Brian Gagnon: Okay, so this should be a big deal for adoption of these new systems, which in turn will directly benefit this whole continuum of MR prostate diagnosis, treatment and post treatment visualization that you guys have talked about for the last year or two.

Arun Menawat: That's exactly where we're going. That's exactly right. This is why I think MR companies have invested a lot of money to commercialize this type of a product, because they see that whole thing sort of converging towards an MR centric prostate care strategy.

Brian Gagnon: Okay, last one for me, you mentioned the commercial reimbursement was higher than CMS patients. And I guess the one thing I didn't realize, and maybe you can expand on this, is that today, radical prostatectomy doing CMS patients, is not profitable for a hospital system?

Arun Menawat: That's right. So in the hospital doing robotic prostatectomy in a typical hospital does not pay enough to cover the cost of the hospital, so it may actually lose money doing it. And we think that with the way our reimbursement is working, and the fact that there's lower the MR suite is far less expensive, and the fact that there's no hospital stay, we think we can show them a model that, in the worst case, will breakeven for even the lower cost hospitals.

Brian Gagnon: So at a minimum, you should get a lot of the Medicare patients as your patients in the future, assuming they can figure out this MRI logjam?

Arun Menawat: That's exactly right. And so we are in dialog with them to confirm everything. We want to make sure they can use their own data to see what we are describing to them. But I think based upon the numbers that we see, based upon the robotic prostatectomy data that is in the CMS databases, we think what we are seeing makes a lot of sense, and it will make a lot of sense for the hospital to make that transition.

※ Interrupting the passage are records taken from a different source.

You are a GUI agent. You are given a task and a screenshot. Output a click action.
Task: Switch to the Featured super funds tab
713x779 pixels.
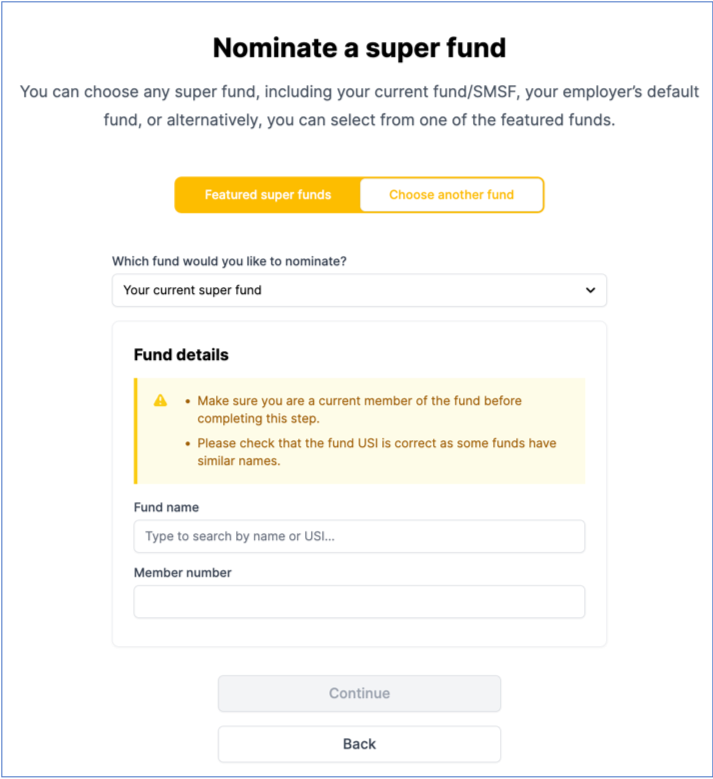pyautogui.click(x=267, y=195)
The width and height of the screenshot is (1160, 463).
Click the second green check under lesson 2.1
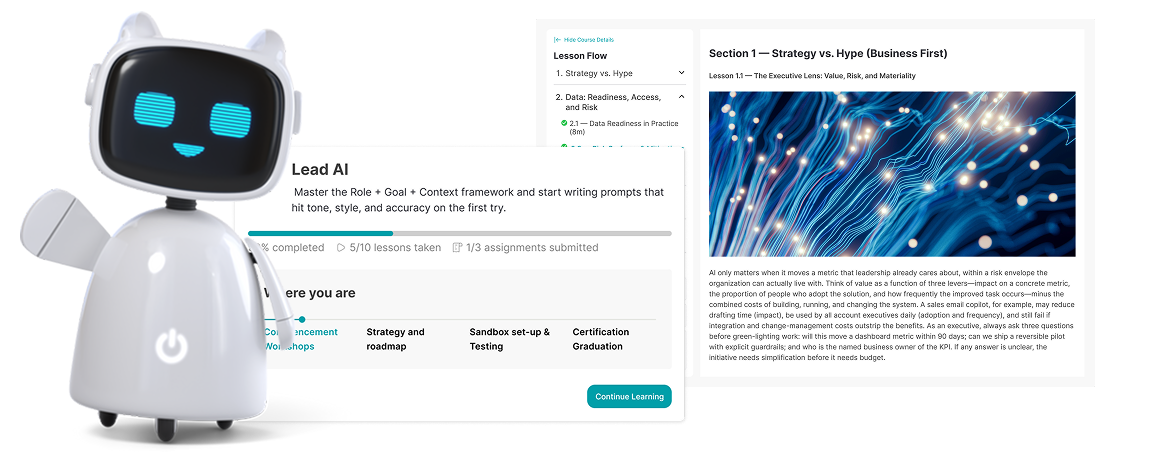[x=564, y=146]
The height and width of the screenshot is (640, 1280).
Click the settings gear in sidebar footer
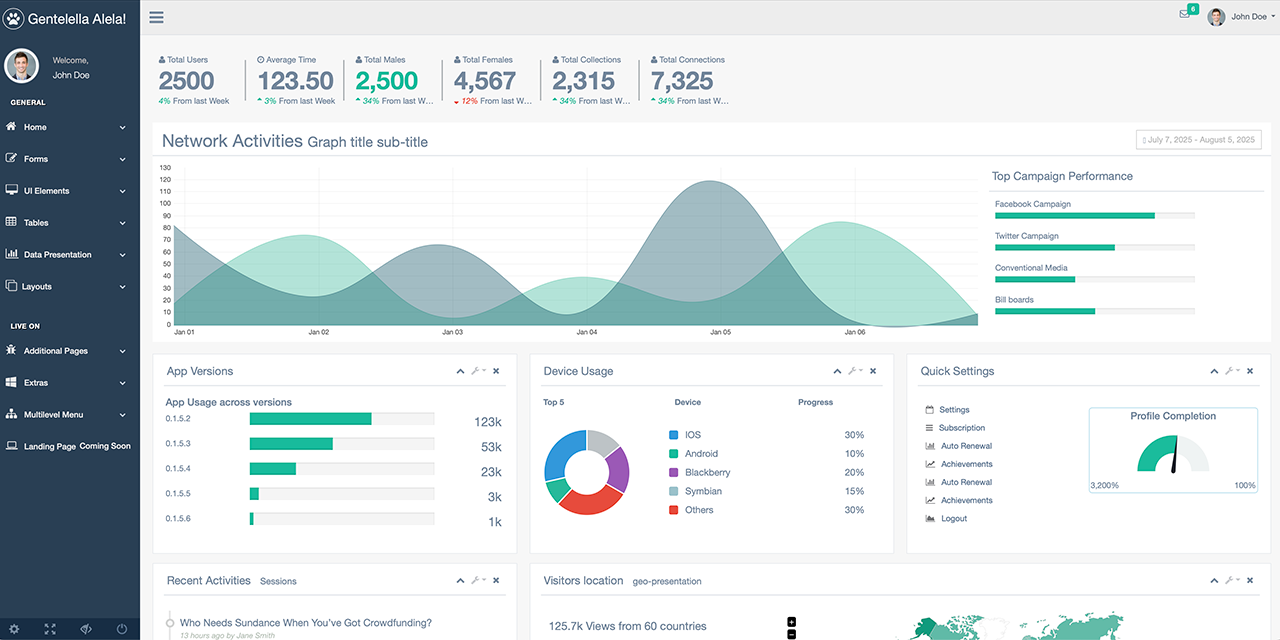click(x=14, y=629)
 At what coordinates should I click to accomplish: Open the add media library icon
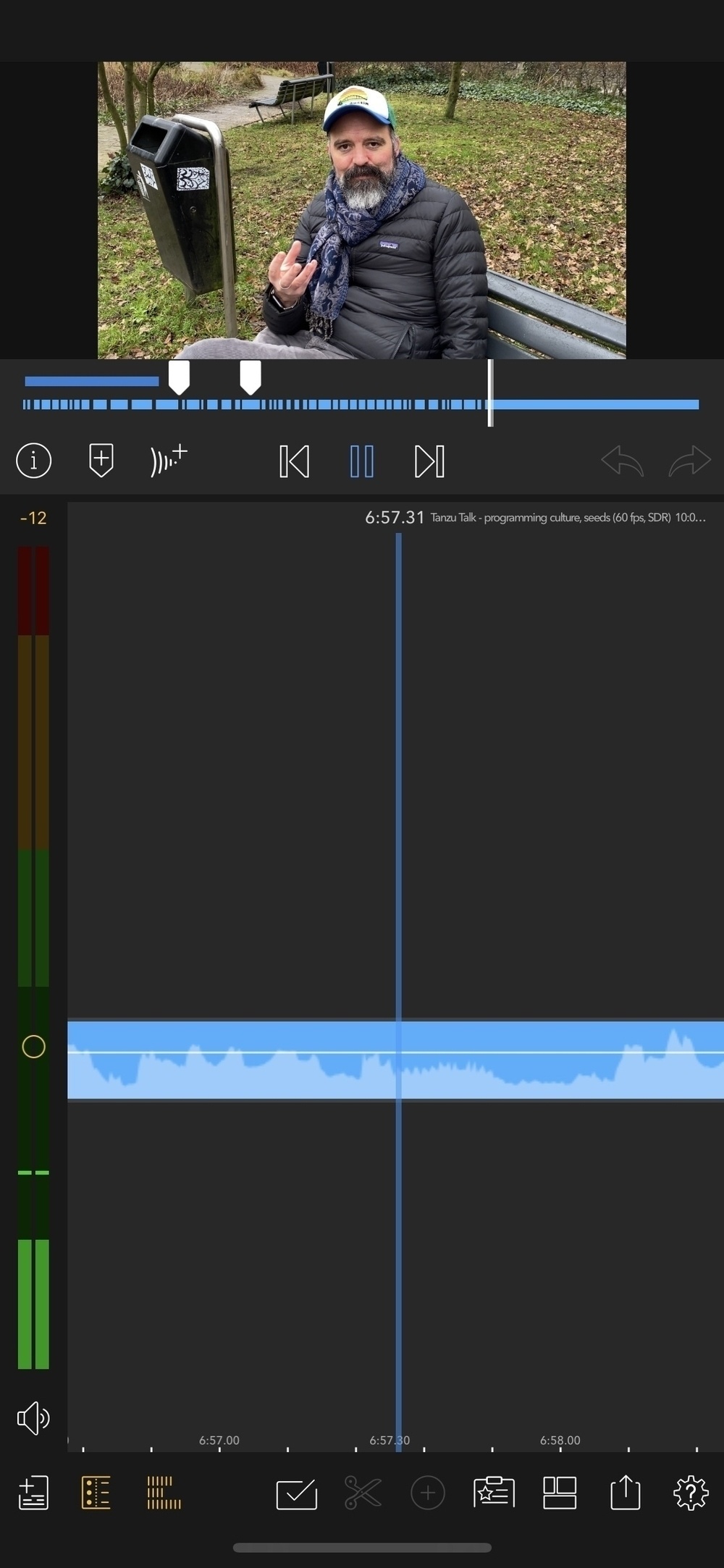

Operator: And this does conclude the question and answer session. I would now like to turn it back to Dr. Menawat for closing remarks.

Arun Menawat: Thank you so much, and thank you for the vibrant questions. And we're really looking forward to providing another significant update at the Q3 call. Thank you.

Operator: Thank you for your participation in today's conference. This does conclude the program you may now disconnect.